Padding between sub-tensors in blocked memory layout
Hello,
I am curious to know if there is any way to define a memory layout that implements physical padding between sub-tensors represented in the nChw16c layout. Assuming padding of P, the stride between the outermost channel blocks would be HW16+P instead of the typical HW16.
Hi @alexandrelimassantana, thank you for the question. oneDNN provides submemory_desc API to create this kind of operation descriptor. User has to create a bigger memory descriptor and then create a sub-descriptor with desired strides. Could you share, please, what are you trying to achieve? Thanks.
Hi @dzarukin this is illuminating, I will take a look. Do you happen to know the oneDNN version when this feature was introduced? I do not think I saw it on the fork I use to work (v1.7.4).

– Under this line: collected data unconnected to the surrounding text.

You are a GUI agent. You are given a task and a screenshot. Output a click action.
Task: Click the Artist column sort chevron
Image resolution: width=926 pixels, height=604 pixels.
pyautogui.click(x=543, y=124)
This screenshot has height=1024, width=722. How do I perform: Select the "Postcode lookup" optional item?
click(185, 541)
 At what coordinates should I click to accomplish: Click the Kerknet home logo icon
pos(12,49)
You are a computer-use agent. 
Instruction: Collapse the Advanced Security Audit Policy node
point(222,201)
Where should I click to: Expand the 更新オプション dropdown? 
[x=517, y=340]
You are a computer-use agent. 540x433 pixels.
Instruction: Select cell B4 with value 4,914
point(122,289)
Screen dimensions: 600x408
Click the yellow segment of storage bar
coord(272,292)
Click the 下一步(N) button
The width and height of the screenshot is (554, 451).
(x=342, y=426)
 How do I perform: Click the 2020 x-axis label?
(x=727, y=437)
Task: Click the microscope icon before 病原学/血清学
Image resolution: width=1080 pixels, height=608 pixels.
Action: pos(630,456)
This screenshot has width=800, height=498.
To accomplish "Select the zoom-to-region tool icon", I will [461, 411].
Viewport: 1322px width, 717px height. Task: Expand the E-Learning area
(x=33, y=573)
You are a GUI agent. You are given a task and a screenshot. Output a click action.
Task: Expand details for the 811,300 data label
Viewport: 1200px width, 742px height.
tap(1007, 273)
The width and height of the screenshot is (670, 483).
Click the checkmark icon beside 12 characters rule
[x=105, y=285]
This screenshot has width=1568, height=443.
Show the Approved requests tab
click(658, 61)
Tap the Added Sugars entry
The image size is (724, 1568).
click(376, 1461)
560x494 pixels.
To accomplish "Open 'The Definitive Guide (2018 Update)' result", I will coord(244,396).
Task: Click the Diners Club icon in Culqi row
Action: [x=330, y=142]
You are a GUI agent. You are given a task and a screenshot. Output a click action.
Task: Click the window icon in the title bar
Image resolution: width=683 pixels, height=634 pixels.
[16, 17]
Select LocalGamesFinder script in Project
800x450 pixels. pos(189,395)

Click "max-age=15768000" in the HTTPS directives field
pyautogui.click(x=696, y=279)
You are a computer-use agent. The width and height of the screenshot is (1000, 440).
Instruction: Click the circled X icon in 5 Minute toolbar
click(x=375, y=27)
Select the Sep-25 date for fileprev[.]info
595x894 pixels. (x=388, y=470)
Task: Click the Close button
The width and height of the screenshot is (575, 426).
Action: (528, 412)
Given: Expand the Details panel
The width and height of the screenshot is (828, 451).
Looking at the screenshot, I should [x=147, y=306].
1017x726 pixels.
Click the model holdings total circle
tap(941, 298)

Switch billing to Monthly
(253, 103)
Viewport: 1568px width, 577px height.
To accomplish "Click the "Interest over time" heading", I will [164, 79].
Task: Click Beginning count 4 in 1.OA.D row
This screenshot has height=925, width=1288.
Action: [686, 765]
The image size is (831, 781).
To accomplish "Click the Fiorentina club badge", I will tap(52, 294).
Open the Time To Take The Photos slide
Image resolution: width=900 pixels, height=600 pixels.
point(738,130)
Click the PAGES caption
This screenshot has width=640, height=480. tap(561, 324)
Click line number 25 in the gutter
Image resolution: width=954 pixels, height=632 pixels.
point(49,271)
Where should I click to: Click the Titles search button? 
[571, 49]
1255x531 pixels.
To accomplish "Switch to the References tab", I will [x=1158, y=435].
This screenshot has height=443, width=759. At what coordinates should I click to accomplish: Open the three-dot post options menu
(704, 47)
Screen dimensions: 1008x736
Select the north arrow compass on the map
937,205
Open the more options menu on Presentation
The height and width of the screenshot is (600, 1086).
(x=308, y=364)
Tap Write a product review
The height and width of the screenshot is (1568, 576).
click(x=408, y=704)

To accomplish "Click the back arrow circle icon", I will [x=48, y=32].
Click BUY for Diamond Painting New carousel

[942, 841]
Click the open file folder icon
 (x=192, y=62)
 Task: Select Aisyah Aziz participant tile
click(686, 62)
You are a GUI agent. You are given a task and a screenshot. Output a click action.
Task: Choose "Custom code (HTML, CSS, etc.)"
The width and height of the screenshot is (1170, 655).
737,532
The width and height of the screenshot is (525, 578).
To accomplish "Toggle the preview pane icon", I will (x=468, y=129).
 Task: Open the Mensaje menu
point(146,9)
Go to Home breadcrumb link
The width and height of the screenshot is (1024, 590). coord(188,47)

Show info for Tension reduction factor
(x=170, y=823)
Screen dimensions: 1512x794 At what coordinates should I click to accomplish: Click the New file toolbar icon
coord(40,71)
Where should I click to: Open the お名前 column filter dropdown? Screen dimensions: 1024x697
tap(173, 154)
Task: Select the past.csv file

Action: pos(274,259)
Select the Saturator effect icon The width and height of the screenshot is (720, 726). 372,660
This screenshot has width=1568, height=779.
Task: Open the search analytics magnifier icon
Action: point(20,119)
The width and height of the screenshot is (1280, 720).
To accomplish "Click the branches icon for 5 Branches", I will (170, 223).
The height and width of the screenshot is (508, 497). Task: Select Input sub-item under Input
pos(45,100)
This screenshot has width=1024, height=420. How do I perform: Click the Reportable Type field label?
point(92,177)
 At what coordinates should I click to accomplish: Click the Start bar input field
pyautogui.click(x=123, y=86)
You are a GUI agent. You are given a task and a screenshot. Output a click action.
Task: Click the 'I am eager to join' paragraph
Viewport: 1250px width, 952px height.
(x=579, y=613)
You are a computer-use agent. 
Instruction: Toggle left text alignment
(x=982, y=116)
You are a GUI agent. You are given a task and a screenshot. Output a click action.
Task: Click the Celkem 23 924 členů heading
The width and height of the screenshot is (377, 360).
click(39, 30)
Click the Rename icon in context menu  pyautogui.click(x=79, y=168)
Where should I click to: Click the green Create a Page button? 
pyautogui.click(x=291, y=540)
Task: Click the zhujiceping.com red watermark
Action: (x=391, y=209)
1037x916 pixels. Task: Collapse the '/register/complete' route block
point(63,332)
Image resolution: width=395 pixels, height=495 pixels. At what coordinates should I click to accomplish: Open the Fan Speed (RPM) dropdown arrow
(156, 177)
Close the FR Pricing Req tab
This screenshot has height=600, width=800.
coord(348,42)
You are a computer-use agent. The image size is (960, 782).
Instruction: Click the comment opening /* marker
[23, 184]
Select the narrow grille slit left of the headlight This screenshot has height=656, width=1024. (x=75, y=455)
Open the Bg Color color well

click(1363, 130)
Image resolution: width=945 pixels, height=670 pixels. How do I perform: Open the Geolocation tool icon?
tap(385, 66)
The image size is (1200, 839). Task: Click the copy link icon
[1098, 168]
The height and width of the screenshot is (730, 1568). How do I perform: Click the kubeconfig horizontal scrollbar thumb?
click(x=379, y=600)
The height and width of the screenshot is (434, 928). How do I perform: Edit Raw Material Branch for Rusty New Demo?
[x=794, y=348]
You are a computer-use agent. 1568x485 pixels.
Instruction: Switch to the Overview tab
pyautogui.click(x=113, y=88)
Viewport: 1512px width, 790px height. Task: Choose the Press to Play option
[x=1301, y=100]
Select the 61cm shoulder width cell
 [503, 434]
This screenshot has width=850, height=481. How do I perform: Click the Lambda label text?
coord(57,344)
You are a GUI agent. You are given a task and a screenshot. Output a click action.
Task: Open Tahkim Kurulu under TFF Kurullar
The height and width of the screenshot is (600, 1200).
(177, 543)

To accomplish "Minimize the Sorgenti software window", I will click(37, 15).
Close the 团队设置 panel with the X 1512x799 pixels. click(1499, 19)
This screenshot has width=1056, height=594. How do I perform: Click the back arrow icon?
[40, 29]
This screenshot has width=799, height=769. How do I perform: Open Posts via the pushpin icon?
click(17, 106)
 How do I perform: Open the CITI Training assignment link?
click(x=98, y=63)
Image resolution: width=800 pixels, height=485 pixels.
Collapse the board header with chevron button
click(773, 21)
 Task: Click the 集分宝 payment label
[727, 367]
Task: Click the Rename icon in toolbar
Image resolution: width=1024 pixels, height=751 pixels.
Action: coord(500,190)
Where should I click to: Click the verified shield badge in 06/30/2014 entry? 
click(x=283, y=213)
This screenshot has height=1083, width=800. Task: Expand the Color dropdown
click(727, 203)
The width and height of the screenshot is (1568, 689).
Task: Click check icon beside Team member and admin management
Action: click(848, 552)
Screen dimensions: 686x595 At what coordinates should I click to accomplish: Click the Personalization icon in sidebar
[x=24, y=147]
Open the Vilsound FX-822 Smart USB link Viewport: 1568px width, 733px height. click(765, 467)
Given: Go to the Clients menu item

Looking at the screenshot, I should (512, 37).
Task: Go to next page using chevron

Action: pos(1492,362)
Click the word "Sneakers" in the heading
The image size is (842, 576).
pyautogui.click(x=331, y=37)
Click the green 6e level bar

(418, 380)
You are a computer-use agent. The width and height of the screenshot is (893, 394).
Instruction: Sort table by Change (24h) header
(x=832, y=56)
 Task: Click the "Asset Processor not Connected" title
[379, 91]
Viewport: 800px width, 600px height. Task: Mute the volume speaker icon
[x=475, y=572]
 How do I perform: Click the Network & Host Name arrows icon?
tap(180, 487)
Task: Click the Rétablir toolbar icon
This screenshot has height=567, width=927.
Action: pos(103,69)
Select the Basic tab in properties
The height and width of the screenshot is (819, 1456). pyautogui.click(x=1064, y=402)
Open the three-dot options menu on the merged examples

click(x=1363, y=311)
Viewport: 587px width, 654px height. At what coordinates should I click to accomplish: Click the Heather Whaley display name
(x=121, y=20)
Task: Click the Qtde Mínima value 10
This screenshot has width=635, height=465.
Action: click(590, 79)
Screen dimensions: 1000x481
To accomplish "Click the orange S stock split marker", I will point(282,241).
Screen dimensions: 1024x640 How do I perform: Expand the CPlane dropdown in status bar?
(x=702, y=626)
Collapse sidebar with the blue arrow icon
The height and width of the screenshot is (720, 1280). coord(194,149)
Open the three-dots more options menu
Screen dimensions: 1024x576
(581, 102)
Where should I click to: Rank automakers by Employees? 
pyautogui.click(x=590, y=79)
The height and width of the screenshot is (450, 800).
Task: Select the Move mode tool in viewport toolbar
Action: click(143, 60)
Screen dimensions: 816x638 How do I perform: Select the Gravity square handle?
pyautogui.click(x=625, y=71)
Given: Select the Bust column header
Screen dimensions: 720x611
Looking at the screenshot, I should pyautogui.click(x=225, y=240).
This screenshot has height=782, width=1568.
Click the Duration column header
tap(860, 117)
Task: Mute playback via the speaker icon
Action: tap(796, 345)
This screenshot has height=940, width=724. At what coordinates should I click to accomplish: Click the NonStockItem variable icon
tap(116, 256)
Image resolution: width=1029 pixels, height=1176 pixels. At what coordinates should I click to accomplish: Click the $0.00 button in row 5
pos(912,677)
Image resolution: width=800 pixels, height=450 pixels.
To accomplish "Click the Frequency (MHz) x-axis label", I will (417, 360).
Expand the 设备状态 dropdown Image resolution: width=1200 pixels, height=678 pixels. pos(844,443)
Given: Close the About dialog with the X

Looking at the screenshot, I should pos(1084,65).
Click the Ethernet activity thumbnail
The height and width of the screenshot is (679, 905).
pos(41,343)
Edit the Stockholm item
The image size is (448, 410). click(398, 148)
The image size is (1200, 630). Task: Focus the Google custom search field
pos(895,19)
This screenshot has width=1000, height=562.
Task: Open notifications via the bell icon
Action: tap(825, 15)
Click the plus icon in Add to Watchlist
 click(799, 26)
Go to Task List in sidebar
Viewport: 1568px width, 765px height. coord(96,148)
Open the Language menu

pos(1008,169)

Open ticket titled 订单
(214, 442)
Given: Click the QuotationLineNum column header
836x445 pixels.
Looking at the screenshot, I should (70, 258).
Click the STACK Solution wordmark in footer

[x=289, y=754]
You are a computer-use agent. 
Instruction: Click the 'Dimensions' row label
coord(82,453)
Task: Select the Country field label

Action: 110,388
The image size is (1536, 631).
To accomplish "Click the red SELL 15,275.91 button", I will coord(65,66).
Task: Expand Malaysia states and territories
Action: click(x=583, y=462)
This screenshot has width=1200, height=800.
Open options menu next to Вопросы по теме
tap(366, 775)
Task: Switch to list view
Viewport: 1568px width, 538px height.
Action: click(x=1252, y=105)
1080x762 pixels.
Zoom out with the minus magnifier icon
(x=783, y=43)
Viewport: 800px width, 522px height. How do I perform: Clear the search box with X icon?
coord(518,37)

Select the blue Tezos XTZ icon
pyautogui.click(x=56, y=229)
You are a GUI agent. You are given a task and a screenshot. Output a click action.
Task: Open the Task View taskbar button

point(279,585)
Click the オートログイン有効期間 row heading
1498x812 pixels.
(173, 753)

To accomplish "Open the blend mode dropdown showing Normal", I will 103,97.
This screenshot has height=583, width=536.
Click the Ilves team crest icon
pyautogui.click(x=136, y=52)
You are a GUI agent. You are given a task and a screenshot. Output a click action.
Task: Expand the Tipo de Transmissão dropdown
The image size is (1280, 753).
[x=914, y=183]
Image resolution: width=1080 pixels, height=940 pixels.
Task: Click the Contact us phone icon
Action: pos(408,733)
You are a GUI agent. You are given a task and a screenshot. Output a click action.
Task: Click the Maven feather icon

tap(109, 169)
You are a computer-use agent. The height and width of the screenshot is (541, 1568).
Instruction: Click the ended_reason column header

I will tell you the long story so that perhaps you can answer me if what I am trying to study is feasible with the submemory_desc API. I am studying the incidence of cache conflict misses on the SIMD direct convolution. I found that activation tensors containing a number of pixels that is some power-of-two function (e.g. 28x28 = 16*49) experience more cache misses than similarly-shaped tensors (e.g. 27x27 or 29x29). I believe that this is related to the stride between sub-tensors that, in turn, becomes a power-of-two function of the cache line size (i.e. the stride between pixels, the block of 16 floats, is one cache line). Such a function for defining strides would, theoretically, cause a snowballing problem beginning with irregular pressure on the cache sets, resulting in early evictions, resulting in stalls of the SIMD units, and ultimately detracting from performance. I want to check if offsetting the stride by one cache line could result in performance improvements for layers with this characteristic as it would break the power-of-two memory access pattern with minimal memory overhead (OC+IC data elements).
Hi @alexandrelimassantana,
API is available since v0, so it definitely should be in v1.7.
I believe you are referring to effect of cache associativity for a set-associative cache. In general your observation is correct - powers of two don't help to utilize caches better but depending on the memory footprint and re-usage it might not be that big problem as it may seem to be - this effect affects mostly only memory-bound convolutions which are usually compute-bound instead.
It also depends which level of cache is targeted. To spoil L2 cache the data for a single core should have pretty significant stride (like 1k, 2k or 4k). If the thread is reading/writing data consecutively, the effect won't be there.
Most of times this problem can be solved with proper work division between threads and/or data format. Hope it helps. Thank you.